Begin Recorded data
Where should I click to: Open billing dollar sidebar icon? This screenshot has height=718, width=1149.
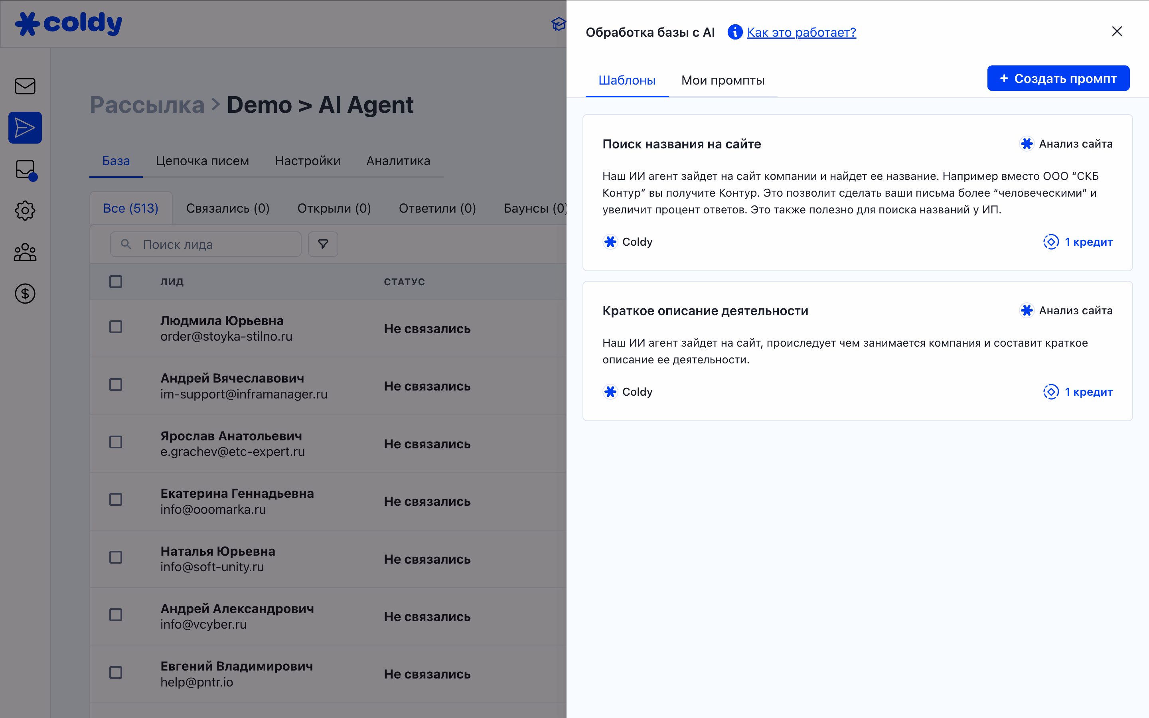(25, 293)
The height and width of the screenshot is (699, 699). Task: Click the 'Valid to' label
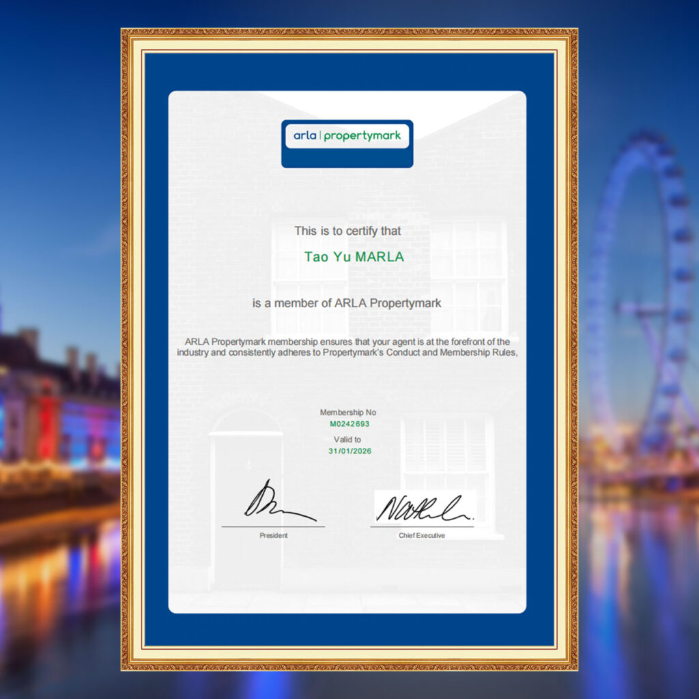(x=347, y=440)
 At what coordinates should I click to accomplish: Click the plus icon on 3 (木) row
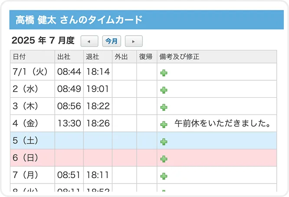pos(164,107)
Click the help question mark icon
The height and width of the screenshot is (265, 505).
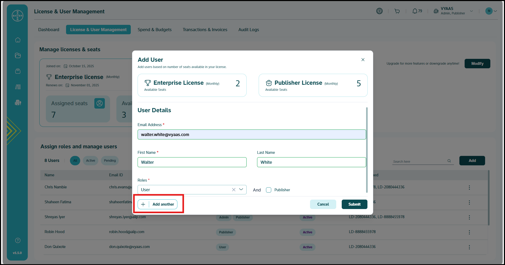point(18,240)
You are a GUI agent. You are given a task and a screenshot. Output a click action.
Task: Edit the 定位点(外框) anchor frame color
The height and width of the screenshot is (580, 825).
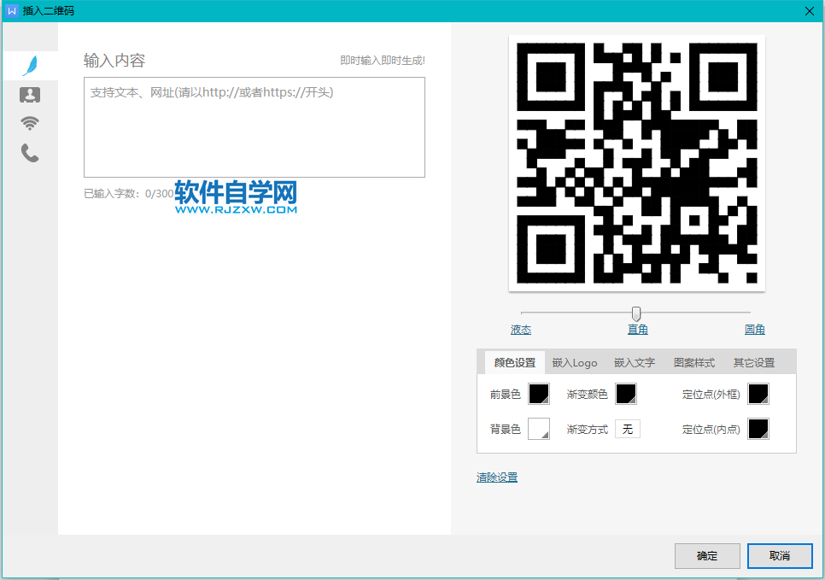tap(758, 394)
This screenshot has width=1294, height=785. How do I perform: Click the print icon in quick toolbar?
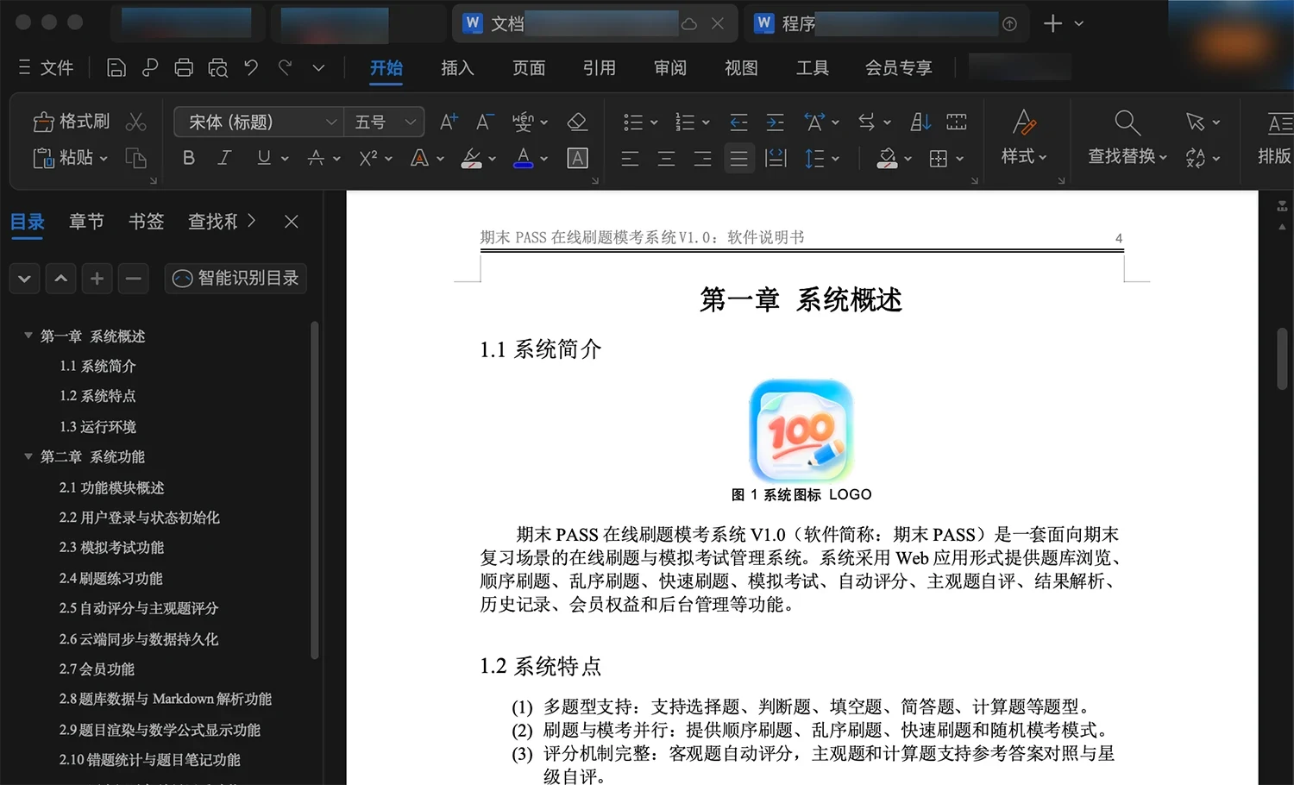coord(184,68)
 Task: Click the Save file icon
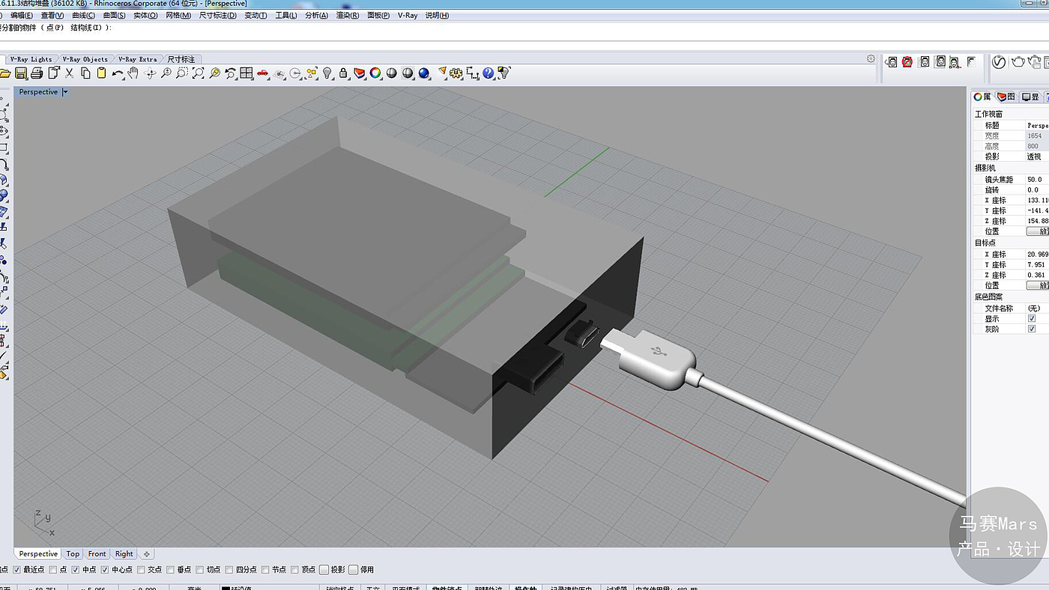[x=21, y=73]
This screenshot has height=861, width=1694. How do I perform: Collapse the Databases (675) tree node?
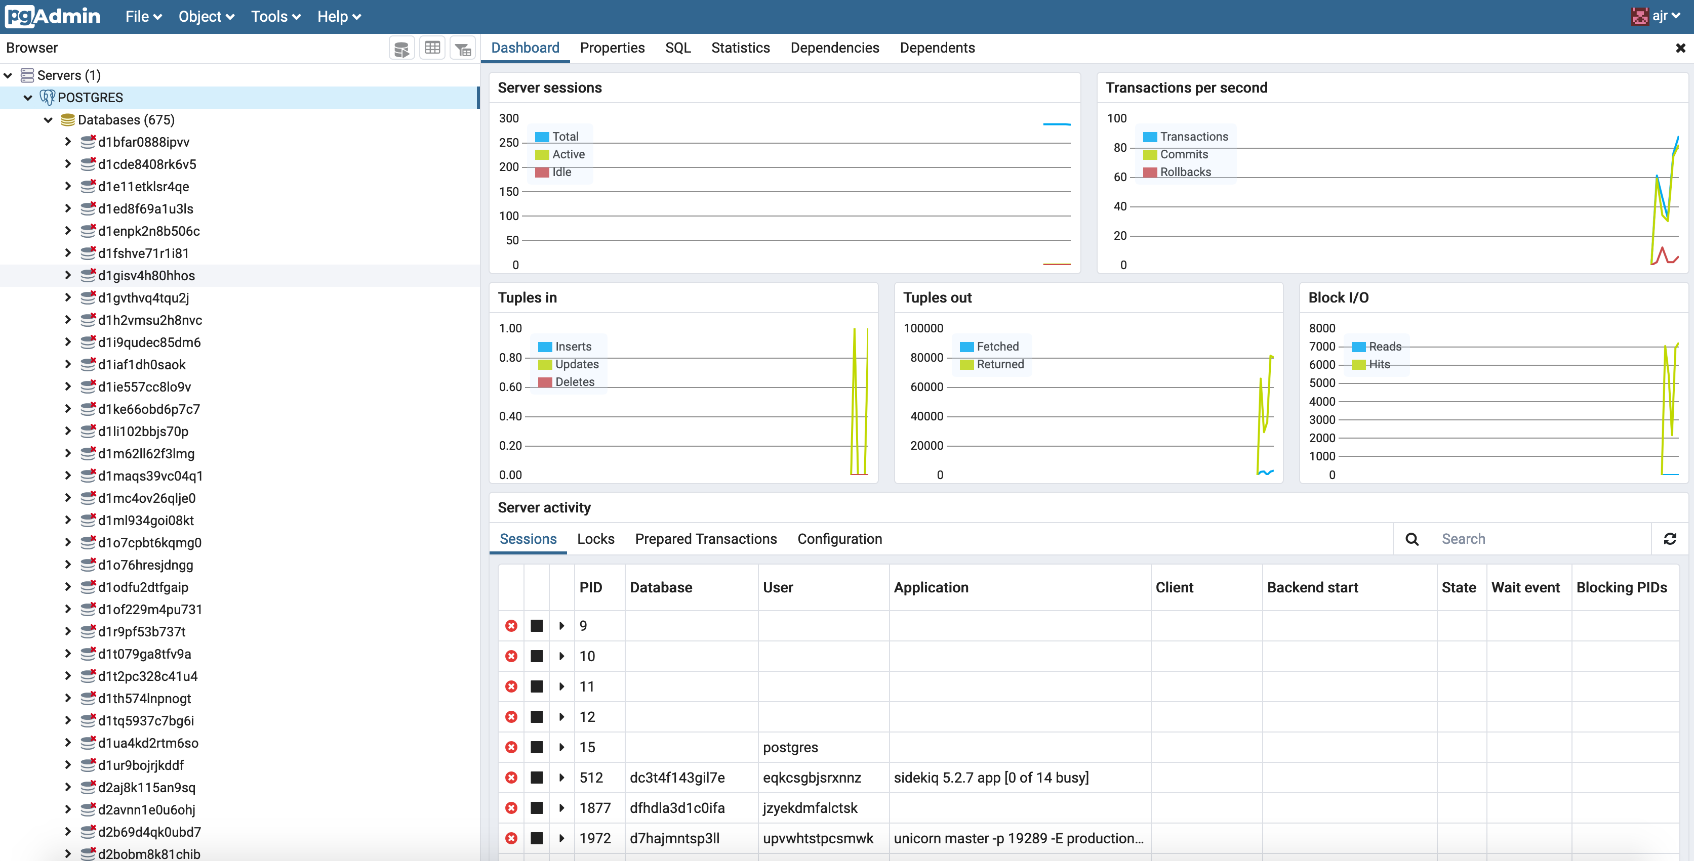point(48,120)
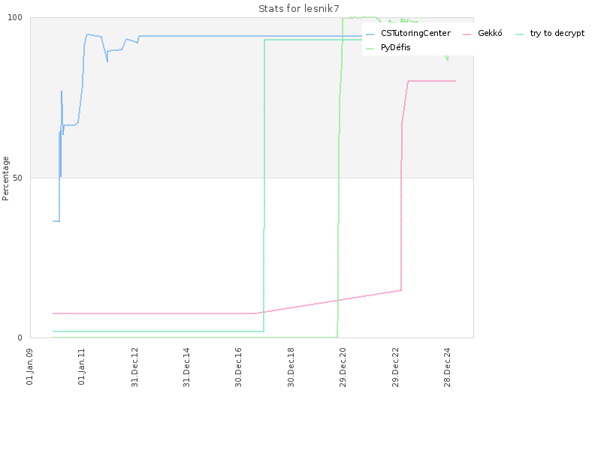The image size is (601, 450).
Task: Click the 0 y-axis label
Action: coord(24,338)
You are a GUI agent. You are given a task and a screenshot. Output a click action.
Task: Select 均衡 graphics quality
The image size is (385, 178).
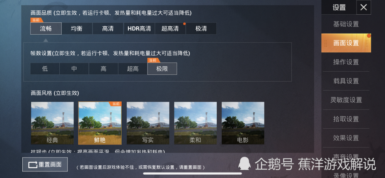(x=77, y=29)
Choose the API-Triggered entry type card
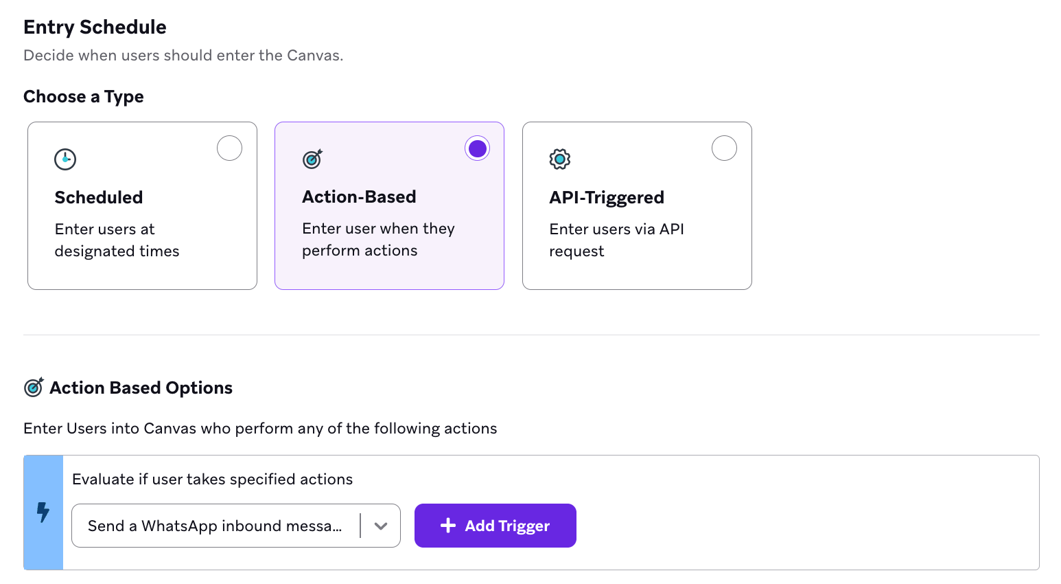This screenshot has height=584, width=1061. tap(637, 206)
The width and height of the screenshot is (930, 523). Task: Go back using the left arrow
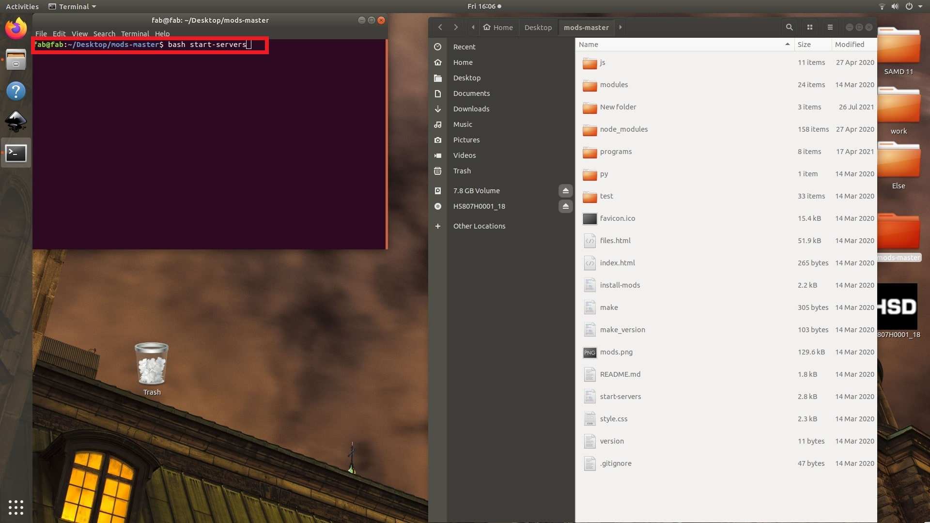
End Recorded data
### Work required
Rewrite the full listing, switching "GUI agent" to "desktop automation agent" and changing nothing else. Omit the pictures from your answer.

### Task response
Where should I click to: Open billing dollar sidebar icon? This screenshot has height=718, width=1149.
(25, 293)
The height and width of the screenshot is (699, 699). Task: Click the 'Valid to' label
(x=347, y=440)
 At what coordinates should I click to accomplish: Click the plus icon on 3 (木) row
pos(164,107)
Click the help question mark icon
The height and width of the screenshot is (265, 505).
point(18,240)
You are a desktop automation agent. You are given a task and a screenshot. Output a click action.
Task: Edit the 定位点(外框) anchor frame color
The height and width of the screenshot is (580, 825).
tap(758, 394)
This screenshot has width=1294, height=785. How do I perform: Click the print icon in quick toolbar?
coord(184,68)
 Task: Click the Save file icon
[x=21, y=73]
This screenshot has height=861, width=1694. How do I perform: Collapse the Databases (675) tree node?
point(48,120)
The image size is (601, 450).
Task: Click the 0 y-axis label
Action: coord(24,338)
You are a desktop automation agent. You are given a task and a screenshot. Output a click action.
Task: Select 均衡 graphics quality
The image size is (385, 178).
(x=77, y=29)
Choose the API-Triggered entry type card
This screenshot has height=584, width=1061. tap(637, 206)
The width and height of the screenshot is (930, 523). Task: Go back using the left arrow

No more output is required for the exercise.